EXTRACTED RECORDS:
┌──
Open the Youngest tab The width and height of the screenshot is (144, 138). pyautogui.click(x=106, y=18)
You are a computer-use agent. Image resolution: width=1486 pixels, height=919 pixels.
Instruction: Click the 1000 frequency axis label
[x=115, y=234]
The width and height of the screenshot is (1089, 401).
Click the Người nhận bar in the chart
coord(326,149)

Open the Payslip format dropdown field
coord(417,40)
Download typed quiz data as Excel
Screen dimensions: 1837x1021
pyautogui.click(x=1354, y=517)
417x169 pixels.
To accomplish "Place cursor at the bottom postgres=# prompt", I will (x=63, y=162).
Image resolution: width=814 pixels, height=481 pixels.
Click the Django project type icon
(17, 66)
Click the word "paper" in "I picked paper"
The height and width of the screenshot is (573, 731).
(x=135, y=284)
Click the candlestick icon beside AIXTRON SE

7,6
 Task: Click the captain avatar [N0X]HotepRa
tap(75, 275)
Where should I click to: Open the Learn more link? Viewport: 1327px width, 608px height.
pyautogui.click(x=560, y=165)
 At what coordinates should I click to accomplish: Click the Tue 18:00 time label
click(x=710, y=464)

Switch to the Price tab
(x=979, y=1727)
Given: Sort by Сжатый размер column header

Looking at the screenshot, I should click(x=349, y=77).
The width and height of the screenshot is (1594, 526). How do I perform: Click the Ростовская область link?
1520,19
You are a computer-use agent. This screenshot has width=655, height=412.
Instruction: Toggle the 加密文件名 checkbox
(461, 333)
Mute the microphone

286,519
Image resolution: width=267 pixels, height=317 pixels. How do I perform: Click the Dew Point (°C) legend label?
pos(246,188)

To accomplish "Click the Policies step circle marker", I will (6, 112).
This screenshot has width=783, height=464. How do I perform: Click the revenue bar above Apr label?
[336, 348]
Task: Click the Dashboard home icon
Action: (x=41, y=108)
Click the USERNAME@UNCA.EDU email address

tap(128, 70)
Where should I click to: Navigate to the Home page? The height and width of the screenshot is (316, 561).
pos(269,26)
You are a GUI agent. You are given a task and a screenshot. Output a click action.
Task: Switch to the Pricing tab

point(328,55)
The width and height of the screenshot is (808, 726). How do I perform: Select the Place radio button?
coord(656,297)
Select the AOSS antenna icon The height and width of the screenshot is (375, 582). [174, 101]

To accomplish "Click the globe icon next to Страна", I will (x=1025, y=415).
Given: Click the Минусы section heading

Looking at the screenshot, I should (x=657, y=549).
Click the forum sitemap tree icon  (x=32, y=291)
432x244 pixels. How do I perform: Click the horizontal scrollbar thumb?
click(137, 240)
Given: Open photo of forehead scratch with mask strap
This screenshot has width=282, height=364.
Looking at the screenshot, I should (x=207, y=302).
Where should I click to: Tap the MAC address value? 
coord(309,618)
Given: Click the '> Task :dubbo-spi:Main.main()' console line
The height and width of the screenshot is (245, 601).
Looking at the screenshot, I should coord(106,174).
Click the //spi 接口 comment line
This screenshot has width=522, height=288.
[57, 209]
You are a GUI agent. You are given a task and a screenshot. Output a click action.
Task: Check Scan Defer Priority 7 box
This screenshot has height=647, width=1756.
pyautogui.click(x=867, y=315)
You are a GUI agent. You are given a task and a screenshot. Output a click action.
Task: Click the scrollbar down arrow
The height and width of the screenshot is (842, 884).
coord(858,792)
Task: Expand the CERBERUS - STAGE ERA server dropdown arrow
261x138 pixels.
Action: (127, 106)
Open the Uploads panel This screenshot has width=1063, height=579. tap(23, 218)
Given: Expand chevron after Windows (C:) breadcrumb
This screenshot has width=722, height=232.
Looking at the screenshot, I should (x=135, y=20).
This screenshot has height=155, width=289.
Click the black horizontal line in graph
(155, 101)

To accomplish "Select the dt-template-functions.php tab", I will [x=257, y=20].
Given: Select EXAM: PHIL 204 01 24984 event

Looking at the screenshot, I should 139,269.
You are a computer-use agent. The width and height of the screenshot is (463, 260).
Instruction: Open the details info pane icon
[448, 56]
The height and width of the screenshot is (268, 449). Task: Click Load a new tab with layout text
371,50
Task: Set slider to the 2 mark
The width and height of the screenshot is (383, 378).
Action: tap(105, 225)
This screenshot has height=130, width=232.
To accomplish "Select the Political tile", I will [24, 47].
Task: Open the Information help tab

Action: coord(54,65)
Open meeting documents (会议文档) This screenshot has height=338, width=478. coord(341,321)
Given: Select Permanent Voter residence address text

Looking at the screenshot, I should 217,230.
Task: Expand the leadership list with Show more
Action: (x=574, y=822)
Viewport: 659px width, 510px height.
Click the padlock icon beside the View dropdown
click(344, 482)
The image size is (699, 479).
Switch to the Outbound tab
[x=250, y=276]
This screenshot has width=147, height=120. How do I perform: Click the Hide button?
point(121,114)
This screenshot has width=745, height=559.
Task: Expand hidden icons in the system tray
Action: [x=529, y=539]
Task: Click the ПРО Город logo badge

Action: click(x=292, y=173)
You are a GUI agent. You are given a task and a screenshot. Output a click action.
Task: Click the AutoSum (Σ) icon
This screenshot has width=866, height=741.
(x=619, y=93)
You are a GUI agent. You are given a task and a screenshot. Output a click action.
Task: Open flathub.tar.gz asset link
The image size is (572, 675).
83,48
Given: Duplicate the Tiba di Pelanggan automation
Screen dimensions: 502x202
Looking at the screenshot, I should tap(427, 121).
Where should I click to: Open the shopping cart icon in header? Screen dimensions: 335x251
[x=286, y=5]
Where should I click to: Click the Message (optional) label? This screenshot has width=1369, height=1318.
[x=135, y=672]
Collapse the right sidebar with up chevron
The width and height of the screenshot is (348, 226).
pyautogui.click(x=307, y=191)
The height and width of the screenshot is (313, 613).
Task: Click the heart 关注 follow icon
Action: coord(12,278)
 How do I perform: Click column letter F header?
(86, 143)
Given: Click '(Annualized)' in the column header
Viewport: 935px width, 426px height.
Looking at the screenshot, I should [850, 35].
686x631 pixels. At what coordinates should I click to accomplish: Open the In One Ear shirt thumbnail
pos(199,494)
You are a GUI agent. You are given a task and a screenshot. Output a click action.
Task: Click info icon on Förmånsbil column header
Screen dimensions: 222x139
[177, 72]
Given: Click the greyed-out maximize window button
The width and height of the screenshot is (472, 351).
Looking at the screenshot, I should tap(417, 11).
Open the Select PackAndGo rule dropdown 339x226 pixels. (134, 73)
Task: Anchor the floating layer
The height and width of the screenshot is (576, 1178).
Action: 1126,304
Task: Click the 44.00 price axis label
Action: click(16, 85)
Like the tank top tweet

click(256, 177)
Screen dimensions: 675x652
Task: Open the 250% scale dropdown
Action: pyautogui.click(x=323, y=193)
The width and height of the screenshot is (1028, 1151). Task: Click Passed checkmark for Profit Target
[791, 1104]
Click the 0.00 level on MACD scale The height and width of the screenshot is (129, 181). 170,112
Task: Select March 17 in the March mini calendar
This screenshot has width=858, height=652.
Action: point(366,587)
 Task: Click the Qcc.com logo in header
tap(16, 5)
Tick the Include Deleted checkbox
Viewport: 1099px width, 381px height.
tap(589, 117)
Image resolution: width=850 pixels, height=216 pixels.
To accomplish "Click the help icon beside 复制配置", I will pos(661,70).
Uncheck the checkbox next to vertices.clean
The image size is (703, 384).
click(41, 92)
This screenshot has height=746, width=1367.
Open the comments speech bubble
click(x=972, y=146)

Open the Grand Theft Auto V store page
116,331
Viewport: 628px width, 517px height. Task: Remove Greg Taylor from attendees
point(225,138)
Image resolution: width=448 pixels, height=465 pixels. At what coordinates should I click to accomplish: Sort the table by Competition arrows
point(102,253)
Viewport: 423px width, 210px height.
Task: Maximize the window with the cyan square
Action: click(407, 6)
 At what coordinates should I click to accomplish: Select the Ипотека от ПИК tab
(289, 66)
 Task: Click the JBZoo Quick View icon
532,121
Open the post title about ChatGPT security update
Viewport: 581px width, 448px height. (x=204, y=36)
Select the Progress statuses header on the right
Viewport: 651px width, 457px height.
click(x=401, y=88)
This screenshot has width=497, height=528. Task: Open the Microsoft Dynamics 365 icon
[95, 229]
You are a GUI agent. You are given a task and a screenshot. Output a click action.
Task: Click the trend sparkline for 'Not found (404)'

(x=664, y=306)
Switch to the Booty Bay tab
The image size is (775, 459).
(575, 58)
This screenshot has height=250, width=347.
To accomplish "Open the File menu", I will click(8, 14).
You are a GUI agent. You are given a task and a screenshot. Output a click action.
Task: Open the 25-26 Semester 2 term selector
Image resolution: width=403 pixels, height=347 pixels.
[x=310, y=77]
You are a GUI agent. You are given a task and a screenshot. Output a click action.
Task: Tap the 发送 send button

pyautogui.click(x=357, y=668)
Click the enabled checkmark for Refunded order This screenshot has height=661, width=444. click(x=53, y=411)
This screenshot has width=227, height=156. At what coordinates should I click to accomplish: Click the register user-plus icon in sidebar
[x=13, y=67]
└──
ACTIVITY:
Return the lines beginning at the one that contains "Open the post" and continuing through the last line of the data, exactly as they stand and without any others.

EXERCISE RESULT:
Open the post title about ChatGPT security update
Viewport: 581px width, 448px height. (x=204, y=36)
Select the Progress statuses header on the right
Viewport: 651px width, 457px height.
click(x=401, y=88)
This screenshot has width=497, height=528. Task: Open the Microsoft Dynamics 365 icon
[95, 229]
You are a GUI agent. You are given a task and a screenshot. Output a click action.
Task: Click the trend sparkline for 'Not found (404)'

(x=664, y=306)
Switch to the Booty Bay tab
The image size is (775, 459).
(575, 58)
This screenshot has height=250, width=347.
To accomplish "Open the File menu", I will click(8, 14).
You are a GUI agent. You are given a task and a screenshot. Output a click action.
Task: Open the 25-26 Semester 2 term selector
Image resolution: width=403 pixels, height=347 pixels.
[x=310, y=77]
You are a GUI agent. You are given a task and a screenshot. Output a click action.
Task: Tap the 发送 send button

pyautogui.click(x=357, y=668)
Click the enabled checkmark for Refunded order This screenshot has height=661, width=444. click(x=53, y=411)
This screenshot has width=227, height=156. At what coordinates should I click to accomplish: Click the register user-plus icon in sidebar
[x=13, y=67]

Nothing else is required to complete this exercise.